Öteki trolleri dikkate almaya gerek yok. Lakin Sanayi ve Teknoloji Bakanı sıfatını üzerinde taşıyan Mustafa Varank, İsrail’deki protestoları, “4 yılda 5 kez seçime giden İsrail’deki 6 partili koalisyon hükümetinin İsrail’i getirdiği son nokta” diye tanımlıyorsa vay memleketin haline.

Aslında Türkiye’nin nereden nereye geldiğini anlamak için iki fotoğrafı paylaşmak yeterli olur sanıyorum. 1960’lı yıllarda eşitsizliği protesto eden Londralı kadınlar, “Britanyalı kadınlar, Türk kadınlarından daha mı değersiz” pankartı taşıyordu. 

İsrail’de hafta sonunda yapılan protestolarda bir kadın, Netanyahu’nun ülkede yargı-yasama-yürütme dengesinin bozulmak istenmesine dikkat çekmek için, “Sonumuzun Türkiye’ye benzemesini istemiyoruz” pankartı taşıdı. 

Utanması olana, İsrailli kadının taşıdığı pankart yeter. Ülkenin geldiği yerin dışarıdan göründüğü hal böyle. “AK Parti ve MHP ülkenin milli güvenlik sorunu” haline geldiği tezini savunanlar doğruyu söylüyor. 

Demokrasi, seçimden seçime oy kullanmaktan ibaret değil. Demokrasiye giden yol insan olmaktan ve insanca yaşamak için mücadele vermekten geçiyor. Yasal protesto hakkını sonuna kadar kullanmak ve antidemokratik dayatmalara direnmek de buna dahil. 

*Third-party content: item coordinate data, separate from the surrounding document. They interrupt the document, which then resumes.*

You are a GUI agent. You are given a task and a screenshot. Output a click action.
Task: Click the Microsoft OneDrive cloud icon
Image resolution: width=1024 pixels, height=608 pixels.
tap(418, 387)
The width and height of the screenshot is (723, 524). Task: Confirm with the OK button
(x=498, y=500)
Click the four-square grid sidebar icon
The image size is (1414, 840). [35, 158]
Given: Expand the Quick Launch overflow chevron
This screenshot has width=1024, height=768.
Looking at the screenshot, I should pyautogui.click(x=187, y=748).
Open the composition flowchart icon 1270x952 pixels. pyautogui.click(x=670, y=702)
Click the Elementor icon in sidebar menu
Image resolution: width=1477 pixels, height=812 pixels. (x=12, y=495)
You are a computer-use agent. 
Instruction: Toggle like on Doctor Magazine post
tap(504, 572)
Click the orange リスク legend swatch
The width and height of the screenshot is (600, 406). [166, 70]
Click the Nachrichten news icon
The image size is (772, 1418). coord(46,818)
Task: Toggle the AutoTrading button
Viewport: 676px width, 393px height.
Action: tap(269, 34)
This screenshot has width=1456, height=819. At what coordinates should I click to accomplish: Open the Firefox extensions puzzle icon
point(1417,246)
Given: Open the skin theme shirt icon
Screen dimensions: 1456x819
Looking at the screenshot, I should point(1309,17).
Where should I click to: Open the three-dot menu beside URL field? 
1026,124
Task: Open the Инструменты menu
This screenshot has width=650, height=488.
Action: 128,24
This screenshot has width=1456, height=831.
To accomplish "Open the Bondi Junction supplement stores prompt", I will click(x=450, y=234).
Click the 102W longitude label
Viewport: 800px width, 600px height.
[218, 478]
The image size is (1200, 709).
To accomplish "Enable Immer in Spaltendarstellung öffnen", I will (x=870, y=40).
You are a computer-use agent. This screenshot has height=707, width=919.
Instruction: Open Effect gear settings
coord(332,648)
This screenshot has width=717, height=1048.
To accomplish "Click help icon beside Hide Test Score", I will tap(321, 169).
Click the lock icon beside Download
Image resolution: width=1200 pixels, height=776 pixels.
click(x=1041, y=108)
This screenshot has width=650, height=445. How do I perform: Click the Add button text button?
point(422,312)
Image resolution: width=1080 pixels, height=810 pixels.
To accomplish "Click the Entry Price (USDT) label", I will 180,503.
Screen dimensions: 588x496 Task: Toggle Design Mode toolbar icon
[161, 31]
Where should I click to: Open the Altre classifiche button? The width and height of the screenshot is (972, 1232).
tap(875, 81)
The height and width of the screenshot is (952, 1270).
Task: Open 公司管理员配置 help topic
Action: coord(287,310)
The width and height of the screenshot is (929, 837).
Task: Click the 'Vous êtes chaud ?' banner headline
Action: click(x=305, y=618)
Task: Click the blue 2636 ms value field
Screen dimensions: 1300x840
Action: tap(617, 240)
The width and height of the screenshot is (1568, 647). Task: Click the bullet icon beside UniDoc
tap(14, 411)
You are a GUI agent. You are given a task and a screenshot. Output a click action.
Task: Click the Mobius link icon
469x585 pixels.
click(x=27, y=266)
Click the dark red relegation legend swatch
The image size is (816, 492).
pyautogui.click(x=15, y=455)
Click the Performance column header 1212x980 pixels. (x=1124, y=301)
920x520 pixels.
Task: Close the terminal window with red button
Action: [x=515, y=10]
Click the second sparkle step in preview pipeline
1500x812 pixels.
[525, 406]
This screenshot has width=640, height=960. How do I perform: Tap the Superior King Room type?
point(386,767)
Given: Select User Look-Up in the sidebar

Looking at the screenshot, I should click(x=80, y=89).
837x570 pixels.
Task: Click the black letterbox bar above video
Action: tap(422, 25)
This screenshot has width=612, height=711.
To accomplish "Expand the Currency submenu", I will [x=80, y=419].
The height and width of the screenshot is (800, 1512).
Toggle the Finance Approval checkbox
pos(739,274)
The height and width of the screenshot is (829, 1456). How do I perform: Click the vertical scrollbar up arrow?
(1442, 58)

Bu protestolardan İsrail’in güçlenerek çıkacağından şüpheniz olmasın. Yolsuzluğa prim vermenin sonucunu Türkiye’de gördüler.  İsrail’in demokratlarının, ülkelerinin diktatörlüğe dönüşmesine izin vermeyecekleri anlaşılıyor. 

 

Nitekim öyle de oldu. Başbakan Netanyahu, yargıyı ele geçirme projesi olarak nitelenen “reform paketini” paketini geri çektiğini duyurdu. 

MENDERES’İN İSRAİL DOSTLUĞUNUN BELGELERİ

Türkiye’de iktidarın başındakiler 1950-60 arasında görev yapan Başbakan Adnan Menderes’i çok severler. Akademisyen Çağrı Erhan, Menderes ile İsrail Başbakanı Ben Gurion arasında 29 Ağustos 1958’de yapılan görüşmenin “çok gizli” tutanaklarını yayınladı. 

Erhan, arşive nasıl ulaştığının yolunu da göstermiş. (Documents for the Foreign Policy of the State of Israel, volume 13, 1958-1959. /s. 819-820.)

İki lider, görüşmede Mısır Cumhurbaşkanı Cemal Abdünnasır’a karşı nasıl işbirliği yapacaklarını belirlemişler. Erdoğan’ın İsrail Cumhurbaşkanı Isaac Herzog arasında yaptığı “top secret” görüşmelerin tutanakları da bir gün ortaya çıkar elbet. 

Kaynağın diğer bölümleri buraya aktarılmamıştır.